Vancouver, 21 de noviembre de 2025.
Un nuevo análisis realizado por investigadores canadienses vuelve a poner en discusión una de las recomendaciones más repetidas en higiene del sueño: evitar por completo el móvil antes de acostarse. El estudio, basado en más de mil adultos con patrones de descanso estables, sugiere que el uso nocturno del teléfono no perjudica necesariamente la calidad del sueño en la población adulta sana. Paradójicamente, los peores indicadores aparecieron no en quienes usaban el teléfono todas las noches, sino en quienes lo utilizaban de manera intermitente algunas veces por semana. Esta irregularidad parece asociarse con mayor fragmentación, menor eficiencia y peor percepción del descanso.

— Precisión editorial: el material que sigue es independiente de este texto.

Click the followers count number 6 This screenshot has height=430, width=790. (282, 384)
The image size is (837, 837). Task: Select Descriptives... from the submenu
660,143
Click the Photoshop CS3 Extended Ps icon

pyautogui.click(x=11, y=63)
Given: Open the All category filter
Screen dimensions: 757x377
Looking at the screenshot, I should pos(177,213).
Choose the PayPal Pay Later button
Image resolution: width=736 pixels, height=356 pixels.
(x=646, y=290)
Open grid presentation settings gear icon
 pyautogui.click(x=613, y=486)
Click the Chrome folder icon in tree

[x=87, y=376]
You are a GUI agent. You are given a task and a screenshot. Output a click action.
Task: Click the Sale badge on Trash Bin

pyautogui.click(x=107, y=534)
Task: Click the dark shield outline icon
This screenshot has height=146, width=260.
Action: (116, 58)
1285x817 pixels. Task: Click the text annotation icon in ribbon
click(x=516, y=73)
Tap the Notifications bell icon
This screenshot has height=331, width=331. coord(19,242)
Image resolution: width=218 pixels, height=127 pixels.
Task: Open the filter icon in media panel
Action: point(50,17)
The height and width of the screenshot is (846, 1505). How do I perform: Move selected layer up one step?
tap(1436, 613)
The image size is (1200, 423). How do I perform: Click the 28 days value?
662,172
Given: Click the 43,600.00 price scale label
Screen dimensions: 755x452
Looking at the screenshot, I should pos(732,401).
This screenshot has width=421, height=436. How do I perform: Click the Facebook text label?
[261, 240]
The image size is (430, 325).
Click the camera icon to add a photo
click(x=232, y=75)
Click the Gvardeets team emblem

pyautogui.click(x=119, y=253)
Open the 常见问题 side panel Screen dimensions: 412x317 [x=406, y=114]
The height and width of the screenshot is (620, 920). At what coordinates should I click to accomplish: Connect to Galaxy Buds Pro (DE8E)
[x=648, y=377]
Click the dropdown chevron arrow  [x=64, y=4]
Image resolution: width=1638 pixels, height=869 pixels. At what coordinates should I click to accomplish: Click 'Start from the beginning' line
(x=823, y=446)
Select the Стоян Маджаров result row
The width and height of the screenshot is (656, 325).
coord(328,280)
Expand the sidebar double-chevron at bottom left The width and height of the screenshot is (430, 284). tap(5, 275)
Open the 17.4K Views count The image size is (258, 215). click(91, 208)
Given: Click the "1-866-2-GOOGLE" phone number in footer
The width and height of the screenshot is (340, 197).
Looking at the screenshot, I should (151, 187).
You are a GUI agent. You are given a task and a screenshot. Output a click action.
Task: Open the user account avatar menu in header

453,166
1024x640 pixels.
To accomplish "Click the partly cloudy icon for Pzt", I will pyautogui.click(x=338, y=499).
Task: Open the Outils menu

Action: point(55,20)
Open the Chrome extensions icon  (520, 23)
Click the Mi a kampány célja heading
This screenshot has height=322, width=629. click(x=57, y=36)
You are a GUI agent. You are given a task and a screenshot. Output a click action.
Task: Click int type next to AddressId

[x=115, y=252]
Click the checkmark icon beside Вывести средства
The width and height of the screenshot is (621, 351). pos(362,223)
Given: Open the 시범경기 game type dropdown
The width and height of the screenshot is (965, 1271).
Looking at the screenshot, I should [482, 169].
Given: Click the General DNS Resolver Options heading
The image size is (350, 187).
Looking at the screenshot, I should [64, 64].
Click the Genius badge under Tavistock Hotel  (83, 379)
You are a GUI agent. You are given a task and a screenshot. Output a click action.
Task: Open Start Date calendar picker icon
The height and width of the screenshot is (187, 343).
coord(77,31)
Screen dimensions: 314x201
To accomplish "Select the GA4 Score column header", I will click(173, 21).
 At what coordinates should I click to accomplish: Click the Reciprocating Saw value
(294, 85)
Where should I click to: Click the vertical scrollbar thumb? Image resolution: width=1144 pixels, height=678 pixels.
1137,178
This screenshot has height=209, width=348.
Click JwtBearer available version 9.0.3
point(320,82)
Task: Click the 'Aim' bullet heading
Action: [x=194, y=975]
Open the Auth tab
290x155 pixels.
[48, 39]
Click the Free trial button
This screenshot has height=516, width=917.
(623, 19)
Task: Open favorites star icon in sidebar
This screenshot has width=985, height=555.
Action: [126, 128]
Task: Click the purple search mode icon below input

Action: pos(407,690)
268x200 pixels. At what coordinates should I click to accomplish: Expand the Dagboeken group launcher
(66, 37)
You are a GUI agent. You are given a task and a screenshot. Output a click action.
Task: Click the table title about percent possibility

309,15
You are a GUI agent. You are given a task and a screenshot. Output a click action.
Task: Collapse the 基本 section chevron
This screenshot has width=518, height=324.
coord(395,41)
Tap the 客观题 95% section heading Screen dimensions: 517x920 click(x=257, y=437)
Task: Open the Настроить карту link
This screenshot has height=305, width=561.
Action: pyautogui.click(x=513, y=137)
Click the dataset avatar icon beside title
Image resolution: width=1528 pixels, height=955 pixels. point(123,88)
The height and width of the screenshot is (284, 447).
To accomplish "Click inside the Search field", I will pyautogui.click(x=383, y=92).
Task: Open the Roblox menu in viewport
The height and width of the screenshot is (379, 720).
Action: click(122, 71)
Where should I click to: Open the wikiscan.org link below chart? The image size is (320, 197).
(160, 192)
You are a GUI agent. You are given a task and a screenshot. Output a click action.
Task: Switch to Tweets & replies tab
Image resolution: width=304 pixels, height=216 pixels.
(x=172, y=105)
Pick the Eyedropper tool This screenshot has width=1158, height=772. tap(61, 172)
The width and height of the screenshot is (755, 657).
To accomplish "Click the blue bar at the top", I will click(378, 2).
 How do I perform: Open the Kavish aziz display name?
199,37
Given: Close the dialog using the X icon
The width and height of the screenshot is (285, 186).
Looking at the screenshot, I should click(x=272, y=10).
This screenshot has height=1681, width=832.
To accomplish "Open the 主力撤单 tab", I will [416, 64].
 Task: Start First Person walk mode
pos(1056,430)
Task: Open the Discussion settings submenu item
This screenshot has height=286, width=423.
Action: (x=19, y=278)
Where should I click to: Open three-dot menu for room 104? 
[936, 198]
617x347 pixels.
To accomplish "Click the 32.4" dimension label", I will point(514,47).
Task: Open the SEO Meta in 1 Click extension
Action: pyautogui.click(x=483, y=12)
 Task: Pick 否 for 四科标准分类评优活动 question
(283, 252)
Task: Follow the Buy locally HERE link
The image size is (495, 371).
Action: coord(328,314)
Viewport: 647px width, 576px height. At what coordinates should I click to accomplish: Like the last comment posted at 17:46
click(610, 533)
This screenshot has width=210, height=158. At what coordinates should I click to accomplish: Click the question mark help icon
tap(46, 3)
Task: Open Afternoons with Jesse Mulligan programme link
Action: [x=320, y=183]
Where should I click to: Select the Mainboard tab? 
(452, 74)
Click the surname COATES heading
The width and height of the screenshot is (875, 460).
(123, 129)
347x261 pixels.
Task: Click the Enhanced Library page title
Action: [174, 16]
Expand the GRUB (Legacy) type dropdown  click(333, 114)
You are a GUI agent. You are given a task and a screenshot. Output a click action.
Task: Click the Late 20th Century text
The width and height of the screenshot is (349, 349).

Los autores sostienen que el impacto del dispositivo no puede explicarse únicamente por la luz emitida. Durante años, la narrativa popular responsabilizó a la llamada “luz azul” de retrasar la producción de melatonina y alterar la arquitectura del sueño. No obstante, los datos más recientes indican que los efectos dependen de múltiples factores, desde el tipo de contenido consumido hasta el ritmo circadiano individual. Además, el estudio detectó un patrón llamativo: la asociación entre peor sueño y uso nocturno apareció con fuerza solo entre hombres adultos, lo que sugiere diferencias biológicas, conductuales o contextuales que requieren mayor investigación.

El hallazgo desafía simplificaciones. La relación entre tecnología y descanso no es una ecuación de causa y efecto, sino un cruce de hábitos, estímulos emocionales, horarios, estrés acumulado y vulnerabilidades personales. Mirar el móvil en la cama no tiene el mismo impacto si se consumen noticias alarmantes, si se responde a mensajes urgentes o si se ve un contenido relajante. La fisiología del sueño también varía según la dispersión mental previa, el estado anímico, la iluminación del entorno y la consistencia del horario nocturno.
Para los profesionales del sueño, este estudio ofrece una advertencia metodológica: muchas investigaciones previas se realizaron en laboratorios con jóvenes sensibles a la luz, condiciones que no reflejan la realidad cotidiana de millones de adultos que conviven con pantallas desde hace décadas. También subraya un punto crucial: la regularidad importa más que la prohibición. Tener una rutina estable antes de dormir parece ser un determinante más sólido que evitar completamente las pantallas.
Para el público general, el mensaje es menos prohibitivo y más estratégico. No se trata de satanizar el móvil, sino de comprender cómo afecta a cada persona. Reducir la intensidad de la luz, evitar contenidos angustiantes, mantener un horario fijo y observar las propias señales de somnolencia puede resultar más beneficioso que imponer restricciones rígidas. La clave está en la coherencia del hábito, no en la renuncia absoluta al dispositivo.

En última instancia, el estudio revela que culpar a la pantalla puede ser una explicación demasiado simple para un fenómeno profundamente humano. Dormir es un proceso complejo, moldeado por emociones, rutinas, expectativas y biología. El teléfono participa en ese escenario, pero no lo determina por completo. Comprender la relación con el dispositivo exige mirarnos con más honestidad y observar no solo lo que tocamos antes de dormir, sino cómo llega nuestro cuerpo a ese momento.
El descanso mejora cuando dejamos de buscar culpables y empezamos a entender nuestros propios ritmos.